Required task ::
Can you return the entries from their very beginning through the line that contains "This screenshot has width=1568, height=738.", copied verbatim and including that line?

Materials provided ::
####################

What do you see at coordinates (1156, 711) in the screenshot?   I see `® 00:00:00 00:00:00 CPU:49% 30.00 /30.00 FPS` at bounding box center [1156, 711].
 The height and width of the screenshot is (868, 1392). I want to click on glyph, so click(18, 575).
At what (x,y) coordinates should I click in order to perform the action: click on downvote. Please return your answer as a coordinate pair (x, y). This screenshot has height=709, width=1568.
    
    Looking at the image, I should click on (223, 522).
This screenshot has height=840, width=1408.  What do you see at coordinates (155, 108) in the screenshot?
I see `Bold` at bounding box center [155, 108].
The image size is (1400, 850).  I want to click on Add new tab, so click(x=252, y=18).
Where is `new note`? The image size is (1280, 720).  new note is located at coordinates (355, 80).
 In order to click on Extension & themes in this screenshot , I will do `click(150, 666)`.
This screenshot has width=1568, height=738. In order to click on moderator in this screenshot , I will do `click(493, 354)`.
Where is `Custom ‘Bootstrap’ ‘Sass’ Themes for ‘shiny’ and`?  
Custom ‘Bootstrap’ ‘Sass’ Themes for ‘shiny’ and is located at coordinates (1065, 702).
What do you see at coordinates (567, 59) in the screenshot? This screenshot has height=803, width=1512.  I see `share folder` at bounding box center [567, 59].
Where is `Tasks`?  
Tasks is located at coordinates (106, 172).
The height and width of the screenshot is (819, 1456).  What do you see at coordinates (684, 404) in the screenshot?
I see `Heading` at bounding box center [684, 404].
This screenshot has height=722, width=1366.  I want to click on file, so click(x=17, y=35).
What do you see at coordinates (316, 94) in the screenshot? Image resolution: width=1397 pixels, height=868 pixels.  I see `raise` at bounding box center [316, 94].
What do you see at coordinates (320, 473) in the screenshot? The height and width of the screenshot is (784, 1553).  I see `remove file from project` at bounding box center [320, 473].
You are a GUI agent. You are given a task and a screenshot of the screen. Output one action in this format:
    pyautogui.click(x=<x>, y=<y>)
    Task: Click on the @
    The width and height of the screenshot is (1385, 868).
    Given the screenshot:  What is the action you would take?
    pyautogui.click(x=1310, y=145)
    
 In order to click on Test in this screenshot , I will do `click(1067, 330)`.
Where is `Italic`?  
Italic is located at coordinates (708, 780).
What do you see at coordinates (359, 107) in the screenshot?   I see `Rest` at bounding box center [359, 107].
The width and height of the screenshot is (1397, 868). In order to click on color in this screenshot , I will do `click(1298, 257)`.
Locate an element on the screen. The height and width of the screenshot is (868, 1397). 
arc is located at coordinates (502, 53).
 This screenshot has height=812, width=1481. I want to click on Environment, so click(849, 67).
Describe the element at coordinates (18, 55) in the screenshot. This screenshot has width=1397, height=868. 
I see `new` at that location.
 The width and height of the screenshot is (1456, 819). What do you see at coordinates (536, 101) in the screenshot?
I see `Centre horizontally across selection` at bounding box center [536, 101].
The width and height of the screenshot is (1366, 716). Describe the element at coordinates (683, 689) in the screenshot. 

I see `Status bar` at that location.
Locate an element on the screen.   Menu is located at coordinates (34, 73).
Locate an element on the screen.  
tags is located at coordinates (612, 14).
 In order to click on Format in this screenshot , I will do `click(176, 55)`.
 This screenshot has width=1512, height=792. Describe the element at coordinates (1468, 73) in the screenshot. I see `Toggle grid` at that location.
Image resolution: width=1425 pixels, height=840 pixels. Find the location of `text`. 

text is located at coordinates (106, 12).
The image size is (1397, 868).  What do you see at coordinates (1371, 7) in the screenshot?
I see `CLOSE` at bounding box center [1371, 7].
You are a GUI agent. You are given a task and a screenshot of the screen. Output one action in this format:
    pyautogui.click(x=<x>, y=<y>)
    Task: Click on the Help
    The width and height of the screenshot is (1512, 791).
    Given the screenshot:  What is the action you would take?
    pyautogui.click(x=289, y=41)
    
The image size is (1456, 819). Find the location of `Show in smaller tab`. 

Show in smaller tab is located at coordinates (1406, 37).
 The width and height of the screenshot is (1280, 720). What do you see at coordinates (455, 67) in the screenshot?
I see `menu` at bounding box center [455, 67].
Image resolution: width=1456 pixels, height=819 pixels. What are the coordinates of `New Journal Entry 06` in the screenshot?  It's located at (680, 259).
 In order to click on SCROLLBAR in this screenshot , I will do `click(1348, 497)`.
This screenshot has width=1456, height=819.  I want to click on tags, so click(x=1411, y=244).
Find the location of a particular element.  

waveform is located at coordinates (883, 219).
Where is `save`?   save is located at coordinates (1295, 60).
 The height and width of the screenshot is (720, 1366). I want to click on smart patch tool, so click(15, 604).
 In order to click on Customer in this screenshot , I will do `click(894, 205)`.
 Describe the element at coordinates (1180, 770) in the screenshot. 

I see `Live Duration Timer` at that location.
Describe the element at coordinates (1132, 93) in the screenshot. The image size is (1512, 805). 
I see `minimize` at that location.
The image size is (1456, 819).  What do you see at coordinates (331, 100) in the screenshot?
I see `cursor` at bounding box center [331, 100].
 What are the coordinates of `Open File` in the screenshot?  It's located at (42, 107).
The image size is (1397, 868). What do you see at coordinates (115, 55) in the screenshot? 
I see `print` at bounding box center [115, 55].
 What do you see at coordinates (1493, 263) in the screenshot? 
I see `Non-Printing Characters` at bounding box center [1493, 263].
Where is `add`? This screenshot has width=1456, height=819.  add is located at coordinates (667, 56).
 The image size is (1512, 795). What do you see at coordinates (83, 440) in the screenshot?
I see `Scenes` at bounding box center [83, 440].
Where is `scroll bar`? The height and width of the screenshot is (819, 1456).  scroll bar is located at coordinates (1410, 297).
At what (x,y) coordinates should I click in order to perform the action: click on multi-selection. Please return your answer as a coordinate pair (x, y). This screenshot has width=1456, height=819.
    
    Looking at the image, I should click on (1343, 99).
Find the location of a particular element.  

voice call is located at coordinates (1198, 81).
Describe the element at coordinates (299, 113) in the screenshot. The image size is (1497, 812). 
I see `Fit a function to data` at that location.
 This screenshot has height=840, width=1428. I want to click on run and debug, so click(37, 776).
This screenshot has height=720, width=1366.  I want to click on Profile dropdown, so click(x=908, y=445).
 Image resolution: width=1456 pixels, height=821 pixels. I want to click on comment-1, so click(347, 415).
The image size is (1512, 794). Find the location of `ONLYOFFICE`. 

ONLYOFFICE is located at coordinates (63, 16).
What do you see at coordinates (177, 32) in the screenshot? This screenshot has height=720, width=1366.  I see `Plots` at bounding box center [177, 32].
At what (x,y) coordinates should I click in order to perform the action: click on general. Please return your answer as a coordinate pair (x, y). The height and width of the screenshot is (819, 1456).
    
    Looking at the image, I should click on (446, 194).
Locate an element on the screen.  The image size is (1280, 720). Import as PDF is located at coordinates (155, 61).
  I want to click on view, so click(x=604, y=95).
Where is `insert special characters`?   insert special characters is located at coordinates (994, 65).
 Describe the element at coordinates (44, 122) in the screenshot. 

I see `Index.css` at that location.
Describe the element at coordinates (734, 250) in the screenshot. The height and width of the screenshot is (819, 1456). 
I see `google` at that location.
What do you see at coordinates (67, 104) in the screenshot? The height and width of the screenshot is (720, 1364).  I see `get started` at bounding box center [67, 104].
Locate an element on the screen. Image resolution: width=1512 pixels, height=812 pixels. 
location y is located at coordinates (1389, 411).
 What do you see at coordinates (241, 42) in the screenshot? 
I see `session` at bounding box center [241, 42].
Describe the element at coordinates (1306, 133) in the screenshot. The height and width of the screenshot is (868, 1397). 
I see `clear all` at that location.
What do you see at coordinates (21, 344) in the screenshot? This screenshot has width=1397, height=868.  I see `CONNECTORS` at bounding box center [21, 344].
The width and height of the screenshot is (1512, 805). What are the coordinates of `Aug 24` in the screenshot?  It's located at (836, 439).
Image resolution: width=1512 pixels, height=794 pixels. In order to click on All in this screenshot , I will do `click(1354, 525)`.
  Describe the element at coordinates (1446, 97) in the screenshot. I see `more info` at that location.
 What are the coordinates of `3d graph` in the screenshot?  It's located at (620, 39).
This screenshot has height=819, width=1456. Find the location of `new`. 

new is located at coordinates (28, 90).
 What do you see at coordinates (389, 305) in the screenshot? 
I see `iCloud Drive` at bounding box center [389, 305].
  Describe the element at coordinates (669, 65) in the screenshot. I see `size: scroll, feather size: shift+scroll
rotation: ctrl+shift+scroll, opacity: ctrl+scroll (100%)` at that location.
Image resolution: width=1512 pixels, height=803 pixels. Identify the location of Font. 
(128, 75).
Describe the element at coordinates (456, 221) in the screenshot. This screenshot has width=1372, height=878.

####################

Written response ::
What do you see at coordinates (1156, 711) in the screenshot?   I see `® 00:00:00 00:00:00 CPU:49% 30.00 /30.00 FPS` at bounding box center [1156, 711].
 The height and width of the screenshot is (868, 1392). I want to click on glyph, so click(18, 575).
At what (x,y) coordinates should I click in order to perform the action: click on downvote. Please return your answer as a coordinate pair (x, y). This screenshot has height=709, width=1568.
    
    Looking at the image, I should click on (223, 522).
This screenshot has height=840, width=1408.  What do you see at coordinates (155, 108) in the screenshot?
I see `Bold` at bounding box center [155, 108].
The image size is (1400, 850).  I want to click on Add new tab, so click(x=252, y=18).
Where is `new note`? The image size is (1280, 720).  new note is located at coordinates (355, 80).
 In order to click on Extension & themes in this screenshot , I will do `click(150, 666)`.
This screenshot has width=1568, height=738. In order to click on moderator in this screenshot , I will do `click(493, 354)`.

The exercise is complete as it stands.